Pero además, lo curioso del caso era que el
mágico ser no sólo no se conformaba con arrojarles piedras, sino que les escondía
las cosas y les ponía trampas para que se hicieran daño.
Una de aquellas ajetreadas noches en las que
la familia luchaba contra el malvado trasgo, llamaron inesperadamente a la
puerta de la calle.
El padre, Biblia en mano y dando la espalda
a un encolerizado duende que no paraba de lanzarle guijarros a manos llenas, preguntó:
—¿Quién va?
Una quebrada voz le contestó:
—Un pobre peregrino en busca de refugio.
El hombre abrió sin más.
Tras la puerta se topó con un desdentado
anciano de luengos bigotes, en muletas y vestido con largos ropajes muy raídos.
—¿Puedo pasar? —preguntó nada afectado de
ver a una mujer y un niño bajo la mesa de un salón, un duende sobre ella y
abundantes piedras lloviendo sobre todos.
El hombre le facilitó la entrada no sabiendo
muy bien cómo resultaría todo, pero sin poder negarse dada su condición piadosa.
El trasgo, al ver al anciano, se estremeció
de tal modo que desapareció. Las piedras, a su vez, dejaron también de caer.
Se sentaron a la mesa.
El peregrino no hizo ningún comentario: se
limitó a nutrirse con las sabrosas viandas que aquella humilde familia ponía a
su disposición y de la que ahora sí podían disfrutar y compartir gracias a la
marcha del duende.
Todos cenaron en silencio a la lumbre de los
candelabros. El menú era a base de embutidos, sopas de ajo y un exquisito cochinillo
asado en su jugo.
Acabada la cena, el anciano se levantó no
muy complacido y refunfuñón. Hablaba decepcionado para sí mismo y no paraba de
negar con la cabeza indicando equivocación.
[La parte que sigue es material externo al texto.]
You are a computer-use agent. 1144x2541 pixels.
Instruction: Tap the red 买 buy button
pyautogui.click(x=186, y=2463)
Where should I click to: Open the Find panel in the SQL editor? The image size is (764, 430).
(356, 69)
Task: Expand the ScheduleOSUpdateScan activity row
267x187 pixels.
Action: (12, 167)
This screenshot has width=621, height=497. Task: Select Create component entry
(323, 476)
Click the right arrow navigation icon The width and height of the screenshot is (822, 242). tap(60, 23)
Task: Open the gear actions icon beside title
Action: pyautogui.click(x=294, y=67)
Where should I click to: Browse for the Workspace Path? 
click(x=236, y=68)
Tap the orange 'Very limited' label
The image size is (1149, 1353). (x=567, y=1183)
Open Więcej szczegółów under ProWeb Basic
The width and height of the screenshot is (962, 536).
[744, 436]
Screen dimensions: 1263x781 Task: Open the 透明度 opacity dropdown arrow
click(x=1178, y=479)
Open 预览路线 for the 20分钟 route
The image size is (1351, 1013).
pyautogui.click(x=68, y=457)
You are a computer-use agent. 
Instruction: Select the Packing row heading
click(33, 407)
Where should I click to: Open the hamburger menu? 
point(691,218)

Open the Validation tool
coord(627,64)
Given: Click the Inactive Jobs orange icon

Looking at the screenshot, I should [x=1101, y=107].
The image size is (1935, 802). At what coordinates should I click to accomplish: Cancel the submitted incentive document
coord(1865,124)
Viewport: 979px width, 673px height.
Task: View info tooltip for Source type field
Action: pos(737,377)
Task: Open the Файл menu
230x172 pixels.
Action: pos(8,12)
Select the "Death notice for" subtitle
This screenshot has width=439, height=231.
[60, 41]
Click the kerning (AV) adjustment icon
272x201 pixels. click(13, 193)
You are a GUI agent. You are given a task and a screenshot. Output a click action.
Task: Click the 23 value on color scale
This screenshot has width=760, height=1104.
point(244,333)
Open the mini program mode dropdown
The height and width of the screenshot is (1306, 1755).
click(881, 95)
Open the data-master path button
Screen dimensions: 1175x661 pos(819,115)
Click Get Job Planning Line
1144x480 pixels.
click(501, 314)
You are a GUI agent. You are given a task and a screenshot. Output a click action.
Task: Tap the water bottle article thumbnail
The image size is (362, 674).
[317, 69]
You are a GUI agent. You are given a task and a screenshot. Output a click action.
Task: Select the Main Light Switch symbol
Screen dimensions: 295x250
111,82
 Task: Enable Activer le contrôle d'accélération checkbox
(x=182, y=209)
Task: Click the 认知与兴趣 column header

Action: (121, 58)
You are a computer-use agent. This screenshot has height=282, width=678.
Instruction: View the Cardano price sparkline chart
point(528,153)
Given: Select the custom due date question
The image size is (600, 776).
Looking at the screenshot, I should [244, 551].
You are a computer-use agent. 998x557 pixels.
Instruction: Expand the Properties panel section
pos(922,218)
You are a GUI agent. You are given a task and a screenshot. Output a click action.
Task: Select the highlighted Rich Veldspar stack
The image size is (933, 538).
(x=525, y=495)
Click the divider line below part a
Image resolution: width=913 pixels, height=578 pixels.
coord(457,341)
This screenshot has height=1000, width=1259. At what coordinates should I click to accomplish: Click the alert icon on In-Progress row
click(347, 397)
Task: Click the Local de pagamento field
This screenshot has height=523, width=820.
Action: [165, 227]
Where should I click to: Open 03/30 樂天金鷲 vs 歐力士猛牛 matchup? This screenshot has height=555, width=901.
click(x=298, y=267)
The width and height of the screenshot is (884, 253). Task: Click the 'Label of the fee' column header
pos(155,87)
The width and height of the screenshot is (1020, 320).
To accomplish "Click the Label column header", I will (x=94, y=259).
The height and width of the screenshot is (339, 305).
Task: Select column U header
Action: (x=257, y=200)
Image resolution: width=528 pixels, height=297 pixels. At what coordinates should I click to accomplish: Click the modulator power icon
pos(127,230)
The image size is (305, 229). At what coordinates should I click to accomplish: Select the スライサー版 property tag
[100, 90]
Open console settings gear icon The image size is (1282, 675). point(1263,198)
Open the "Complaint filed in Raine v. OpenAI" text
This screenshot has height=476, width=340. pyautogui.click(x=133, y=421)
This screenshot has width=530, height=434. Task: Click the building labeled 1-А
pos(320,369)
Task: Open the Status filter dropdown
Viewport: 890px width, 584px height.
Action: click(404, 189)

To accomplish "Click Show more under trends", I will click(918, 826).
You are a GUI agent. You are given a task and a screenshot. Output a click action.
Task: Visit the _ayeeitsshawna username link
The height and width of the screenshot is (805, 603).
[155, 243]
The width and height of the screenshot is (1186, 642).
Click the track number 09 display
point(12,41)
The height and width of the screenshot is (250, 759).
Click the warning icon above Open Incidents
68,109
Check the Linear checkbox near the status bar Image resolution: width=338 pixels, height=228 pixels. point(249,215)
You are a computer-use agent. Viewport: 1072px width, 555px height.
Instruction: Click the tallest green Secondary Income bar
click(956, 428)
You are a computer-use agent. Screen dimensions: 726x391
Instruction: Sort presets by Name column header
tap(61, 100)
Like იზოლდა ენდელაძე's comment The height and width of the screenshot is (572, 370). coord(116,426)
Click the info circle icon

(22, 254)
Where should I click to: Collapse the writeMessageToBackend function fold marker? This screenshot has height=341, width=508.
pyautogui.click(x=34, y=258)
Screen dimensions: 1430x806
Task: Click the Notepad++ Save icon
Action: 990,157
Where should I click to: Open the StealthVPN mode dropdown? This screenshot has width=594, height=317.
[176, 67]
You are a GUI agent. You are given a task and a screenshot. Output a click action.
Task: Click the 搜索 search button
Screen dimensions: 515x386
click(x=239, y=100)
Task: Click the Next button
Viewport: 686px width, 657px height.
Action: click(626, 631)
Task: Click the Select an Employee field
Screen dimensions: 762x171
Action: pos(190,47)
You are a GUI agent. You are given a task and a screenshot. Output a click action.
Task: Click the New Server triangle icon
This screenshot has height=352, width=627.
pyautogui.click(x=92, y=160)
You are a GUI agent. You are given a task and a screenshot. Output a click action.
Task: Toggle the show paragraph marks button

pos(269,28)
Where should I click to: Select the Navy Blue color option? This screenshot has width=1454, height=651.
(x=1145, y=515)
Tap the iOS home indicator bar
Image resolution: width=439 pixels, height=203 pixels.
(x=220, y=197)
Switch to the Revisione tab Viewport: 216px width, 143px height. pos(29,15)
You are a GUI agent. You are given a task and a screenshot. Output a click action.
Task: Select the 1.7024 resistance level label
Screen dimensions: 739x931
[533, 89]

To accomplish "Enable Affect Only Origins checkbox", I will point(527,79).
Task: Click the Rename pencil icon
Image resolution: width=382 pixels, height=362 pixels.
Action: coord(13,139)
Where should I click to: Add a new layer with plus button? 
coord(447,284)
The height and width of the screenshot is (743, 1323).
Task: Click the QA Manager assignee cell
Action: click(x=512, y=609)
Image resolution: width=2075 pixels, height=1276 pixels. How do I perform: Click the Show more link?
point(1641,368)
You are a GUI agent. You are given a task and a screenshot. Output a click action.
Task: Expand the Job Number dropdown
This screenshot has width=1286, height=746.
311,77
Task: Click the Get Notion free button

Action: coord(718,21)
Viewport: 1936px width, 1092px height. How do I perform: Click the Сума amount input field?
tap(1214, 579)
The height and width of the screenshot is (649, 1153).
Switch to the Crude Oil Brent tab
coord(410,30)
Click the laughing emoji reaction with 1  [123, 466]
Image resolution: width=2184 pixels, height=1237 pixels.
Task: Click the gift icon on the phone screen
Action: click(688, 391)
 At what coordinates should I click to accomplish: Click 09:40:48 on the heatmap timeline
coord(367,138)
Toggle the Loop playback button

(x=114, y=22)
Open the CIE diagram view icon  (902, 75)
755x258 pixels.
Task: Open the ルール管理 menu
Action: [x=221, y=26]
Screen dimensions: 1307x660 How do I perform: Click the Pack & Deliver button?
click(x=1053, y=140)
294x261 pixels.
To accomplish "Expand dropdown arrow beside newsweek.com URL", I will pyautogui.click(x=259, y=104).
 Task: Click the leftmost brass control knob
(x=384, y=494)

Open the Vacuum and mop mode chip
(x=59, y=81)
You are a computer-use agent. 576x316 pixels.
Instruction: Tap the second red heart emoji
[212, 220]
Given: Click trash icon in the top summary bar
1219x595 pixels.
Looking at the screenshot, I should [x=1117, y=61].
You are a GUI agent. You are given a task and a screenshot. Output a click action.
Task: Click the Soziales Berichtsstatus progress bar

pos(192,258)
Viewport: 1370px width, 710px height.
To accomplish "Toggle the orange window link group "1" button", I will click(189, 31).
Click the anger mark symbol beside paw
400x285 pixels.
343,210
—Muchas gracias por todo. He de irme —espetó
finalmente.
El padre intentó persuadirlo para que pasara
allí la noche.
El peregrino negó educadamente el
ofrecimiento:
—Gracias, pero he de partir; sólo he venido
a recoger algo que dejé olvidado aquí hace muchos años y que vosotros, muy a mi
pesar, no merecéis. Desgraciadamente, sois gentes de bien…
El padre, desconcertado ante aquellas
extrañas palabras, intentó hablar. El peregrino le cortó enseguida el discurso
levantándole una exigente e inesperada mano en señal de silencio, a la vez que
le mostraba una contenida mirada a la que muy pocos se atreverían a hacer
frente.
Evidentemente, él tampoco fue capaz.
Renqueante y tras considerar resuelto el
tema, el anciano se acercó hasta la puerta con indiferencia.
Desde allí, llamó:
—¡Martín…!
En ese momento, el duende se materializó
frente a él cargando consigo dos pequeñas maletas de cuero.
—No me quiero ir… —imploró cabizbajo y
sumiso.
El anciano ni siquiera le contestó. Hizo un
ademán con la mano y ambos desaparecieron en un fogonazo rojizo y sulfuroso.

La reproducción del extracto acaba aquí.